Il VIE festival, la kermesse del teatro contemporaneo più famosa in Italia, si apre con tanti spettacoli degni di nota, tra cui spicca fra gli altri lo spettacolo che ha vinto il Best Sound Design e l’Irish Times Theatre Awards nel 2015: “Chekhov’s first play”, prima nazionale, al Teatro Comunale Luciano Pavarotti di Modena, del collettivo irlandese Dead Centre di Dublino, capitanato dai due registi Ben Kidd e Bush Moukarzel.
Spettacolo in inglese con sovratitoli in italiano, in ogni poltroncina ci attende una cuffia. Una volta indossata potremo udire i commenti di uno dei registi che appare sul palco per presentare il lavoro e che commenterà tutto il pezzo da fuoriscena, con riflessioni irriverenti e sagaci: ci racconterà cosa Cechov amava inserire nei suoi drammi, gli errori degli attori e le varie vicissitudini affrontate per poter mettere in piedi uno spettacolo così maestoso, come ad esempio il deliberato taglio di molti personaggi e scene.
Il manoscritto dello spettacolo di Cechov venne ritrovato soltanto nel 1921, ma fu scritto tra il 1880 e il 1881, quindi a tutti gli effetti è il primo lavoro importante al quale il famoso drammaturgo russo ha lavorato. Lo scrisse, e lo fece trascrivere con molta cura dal fratello, per dedicarlo all’attrice Marija Ermolova, che però lo rifiutò. Anton distrusse allora la trascrizione del fratello e soltanto nel 1921, dopo l’apertura del lascito testamentario, fu ritrovata la prima stesura dell’opera, il manoscritto originale. L’opera inizialmente aveva troppi personaggi, temi ed azioni, risultava quasi impossibile da mettere in scena.
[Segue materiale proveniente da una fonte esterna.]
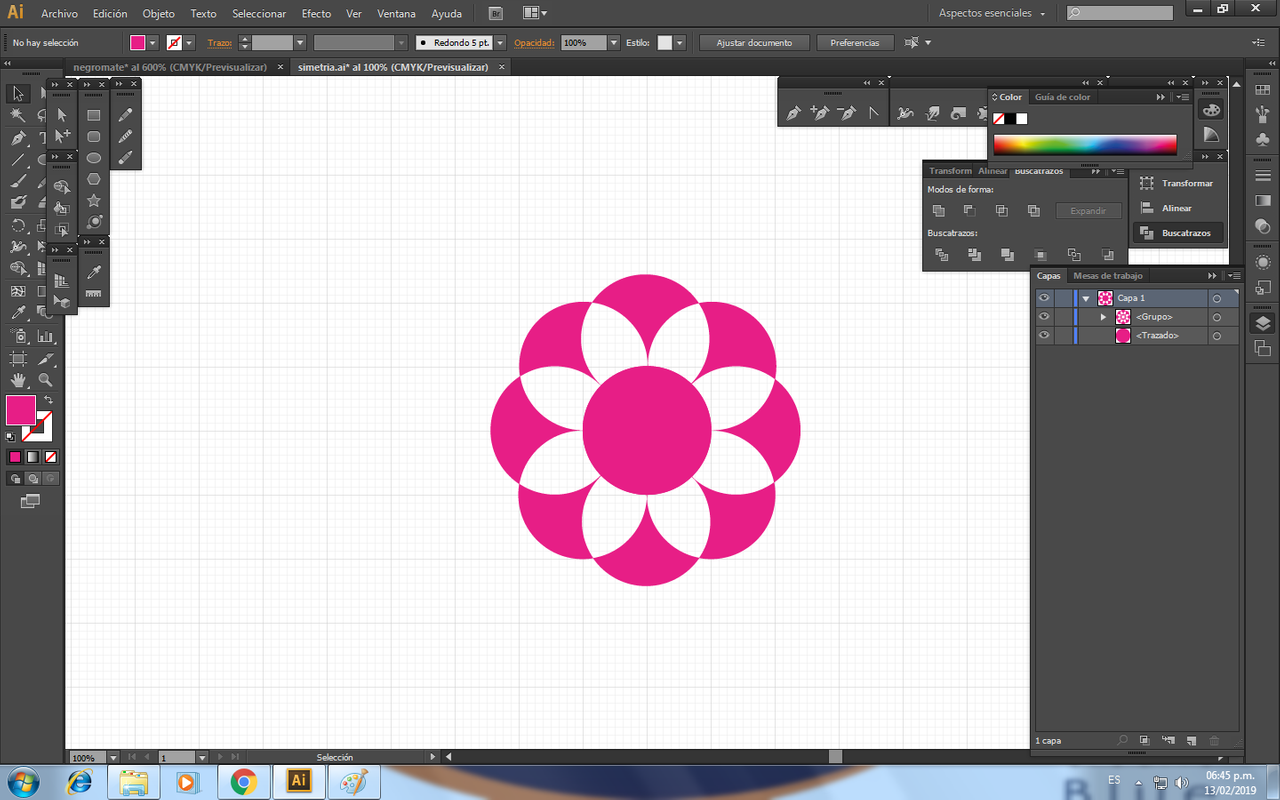Screen dimensions: 1280x800
Task: Pick the Magic Wand tool
Action: 18,115
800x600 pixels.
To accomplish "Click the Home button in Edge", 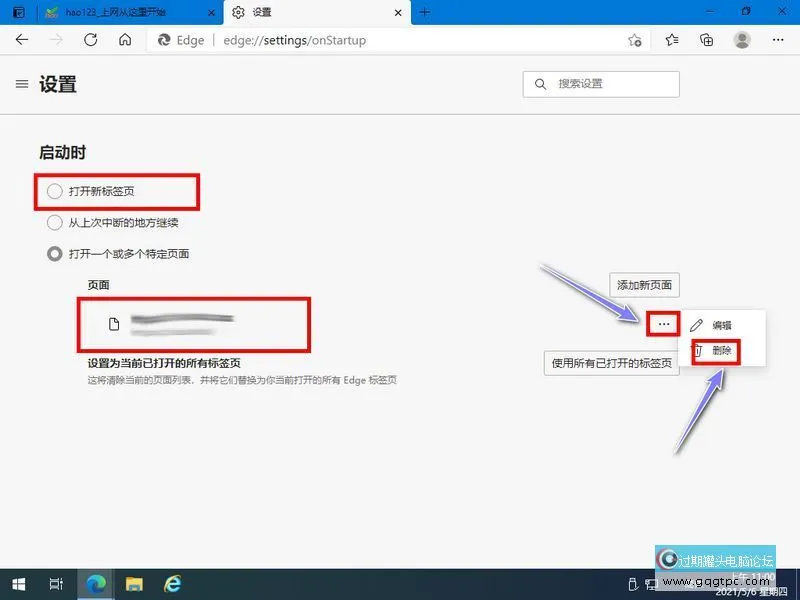I will pyautogui.click(x=124, y=40).
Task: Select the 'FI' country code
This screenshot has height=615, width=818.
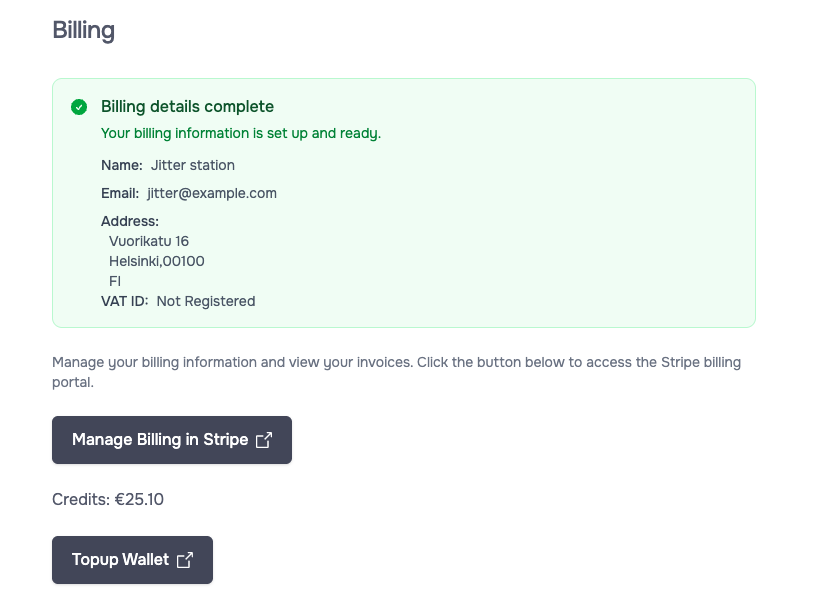Action: 115,281
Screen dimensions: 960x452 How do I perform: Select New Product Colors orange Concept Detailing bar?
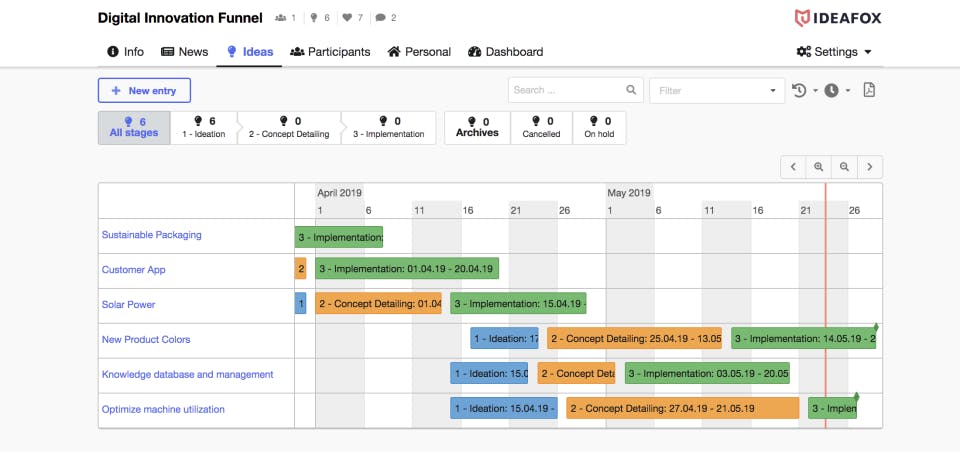(634, 339)
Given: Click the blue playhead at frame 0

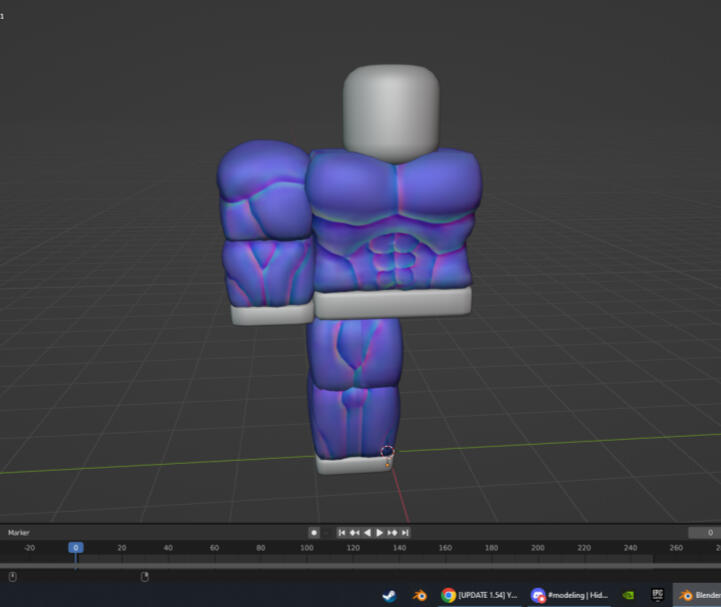Looking at the screenshot, I should pos(75,548).
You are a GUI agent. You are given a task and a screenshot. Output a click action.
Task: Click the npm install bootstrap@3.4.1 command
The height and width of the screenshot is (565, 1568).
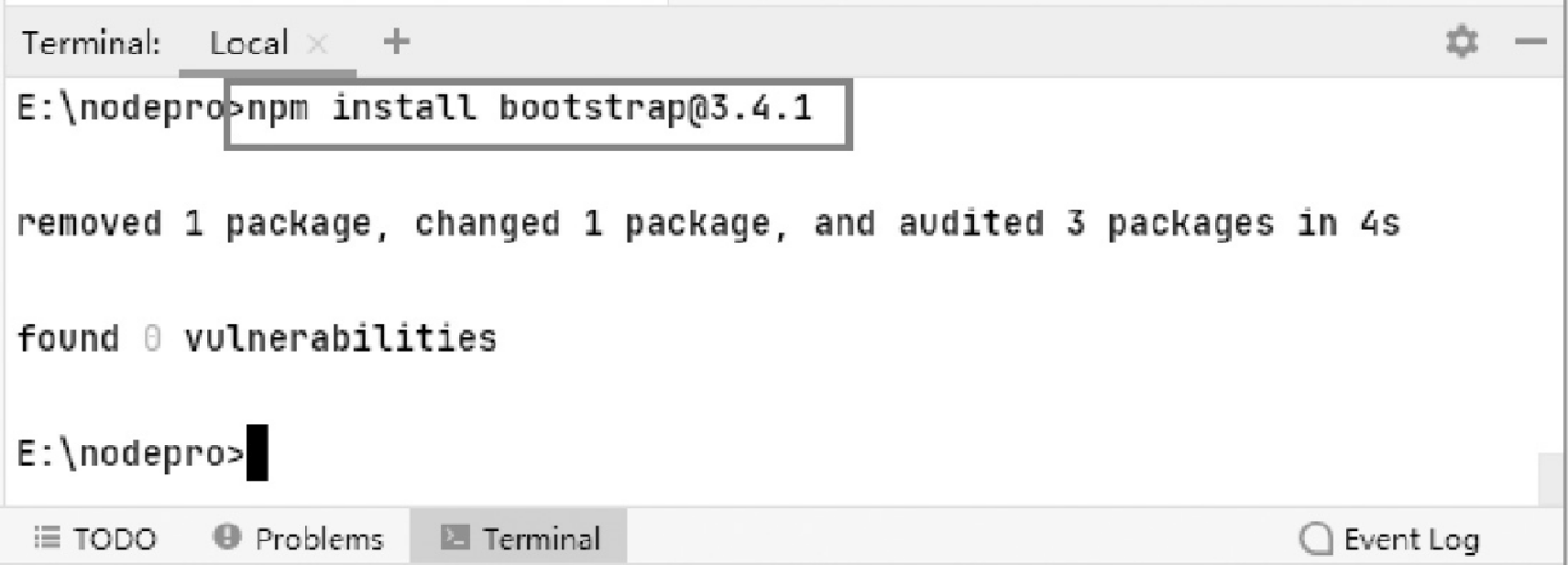pos(530,109)
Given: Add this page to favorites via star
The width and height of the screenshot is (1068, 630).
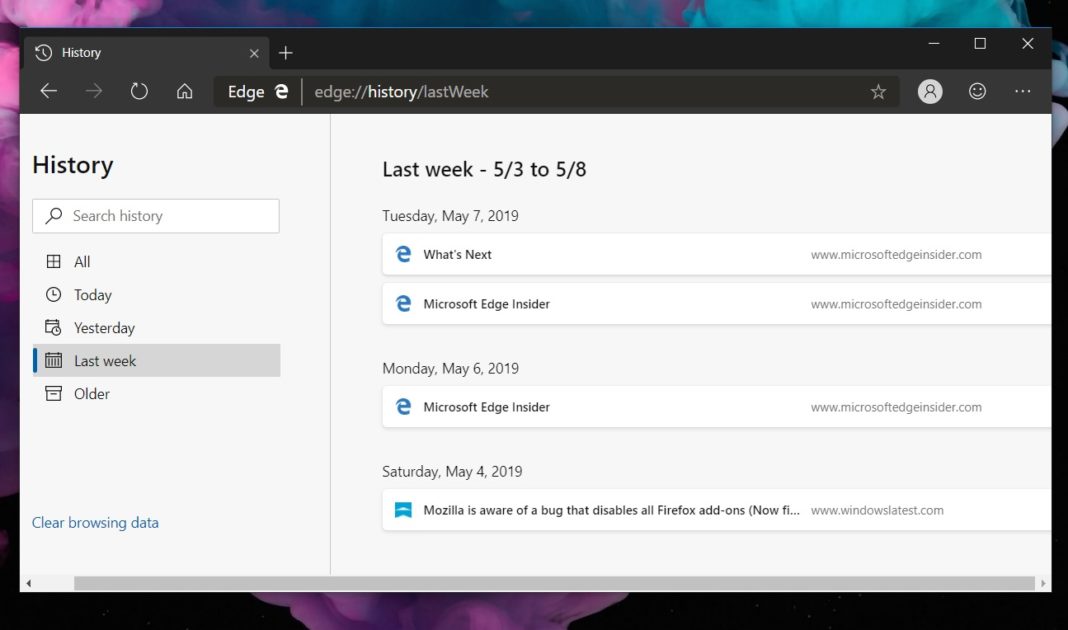Looking at the screenshot, I should click(877, 91).
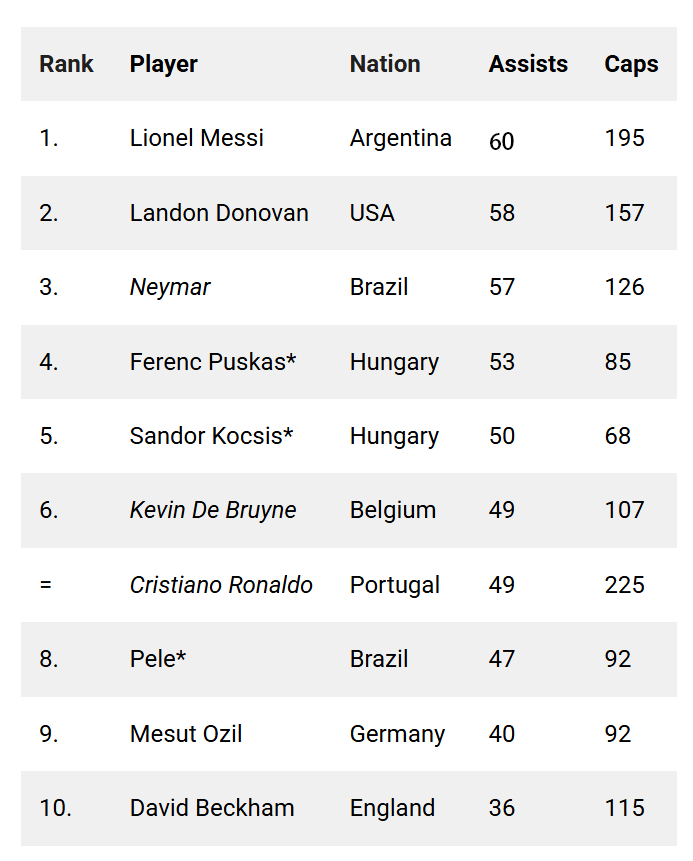693x861 pixels.
Task: Click David Beckham's name
Action: pyautogui.click(x=212, y=808)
Comprendiamo quindi l’intenso lavoro di rilettura dei due registi irlandesi, per ricompattare il dramma nelle atmosfere delle prime battute iniziali e per disintegrarlo completamente poi nel corso dello spettacolo, fra colpi di scena ed incursioni di elementi contemporanei di sicuro effetto, ma che fanno perdere di vista la trama e talvolta anche l’autore.
La frattura si percepisce benissimo quando irrompe sulla scena una palla di ruspa da demolizioni che colpisce la scenografia, laddove qualche minuto prima si era detto che la villa, fiera ed immutabile, sarebbe sopravvissuta ad ogni personaggio sulla scena. Infatti i fantocci sul palco sembrano tanti fantasmi, ricordi lontani: un dottore che non sa curare, una proprietaria terriera che non sa amministrare, sembrano tanti gusci vuoti. Tutto il dramma ruota attorno alla figura di Platanov, un maestro elementare del quale sono innamorate le donne e ammaliati gli uomini di questa indebitata e decadente borghesia russa di fine ‘900: il protagonista dapprima è sempre osannato anche se assente, poi esce dal pubblico, anche lui con la cuffia in testa: è uno di noi, un uomo comune, non ha niente di speciale, allora perché tutti lo venerano? Platonov non dice una parola, cammina come un ebete da una parte all’altra del palco, strattonato dai suoi ammiratori, ed alla fine resta così com’era fin dall’inizio, vuoto, immerso in un mondo ormai senza ideali. Tutta la scenografia viene martoriata e sfondata dagli attori, ogni sua ferita genera luce, come se la società facesse ombra alle singole potenzialità umane che racchiude. La decadenza ingoia tutto come un enorme buco nero. Non si salva nessuno, nemmeno il regista iniziale che, ritornato come fantoccio anche lui sul palco, subisce il medesimo annichilimento e si suicida.
Uno spettacolo non immediato, frutto di un impegnativo lavoro di decostruzione e pieno di colpi di scena, così come di spunti originali: l’idea del “regista nel teatro” che sostituisce il “teatro nel teatro”, così come l’uso delle cuffie per ascoltare le musiche, gli effetti sonori ed i commenti del regista, che si possono anche togliere per sentire la voce vera degli attori nel silenzio generale. Non mancano gli spunti comici, quasi tutti racchiusi nei sarcastici commenti del regista. Gli attori sono bravi, i costumi e le scene sono di buon livello, anche se talvolta i piazzamenti luci non sono così efficaci.
Il pubblico dovrà preventivare l’inevitabile scoglio linguistico per chi non mastica l’inglese (peraltro con pronuncia perfetta, senza inflessioni): purtroppo i sovratitoli diminuiscono sempre la godibilità dello spettacolo. Il consiglio quindi è di arrivare al teatro già con una piccola infarinatura di quanto si andrà a vedere.